(Recorded data)
-- Opening Marker --

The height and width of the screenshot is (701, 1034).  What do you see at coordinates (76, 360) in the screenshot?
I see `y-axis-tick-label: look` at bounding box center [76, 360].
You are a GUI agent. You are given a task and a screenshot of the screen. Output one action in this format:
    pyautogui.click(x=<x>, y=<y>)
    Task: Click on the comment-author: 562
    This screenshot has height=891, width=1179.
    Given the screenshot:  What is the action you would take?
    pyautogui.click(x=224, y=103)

-- Closing Marker --

(GOAL OF THE EXERCISE):
Format every line of the records as a JSON list of strings, with one string per line and blank lines left out.

(SOLUTION):
[
  "The height and width of the screenshot is (701, 1034).  What do you see at coordinates (76, 360) in the screenshot?",
  "I see `y-axis-tick-label: look` at bounding box center [76, 360].",
  "You are a GUI agent. You are given a task and a screenshot of the screen. Output one action in this format:",
  "    pyautogui.click(x=<x>, y=<y>)",
  "    Task: Click on the comment-author: 562",
  "    This screenshot has height=891, width=1179.",
  "    Given the screenshot:  What is the action you would take?",
  "    pyautogui.click(x=224, y=103)"
]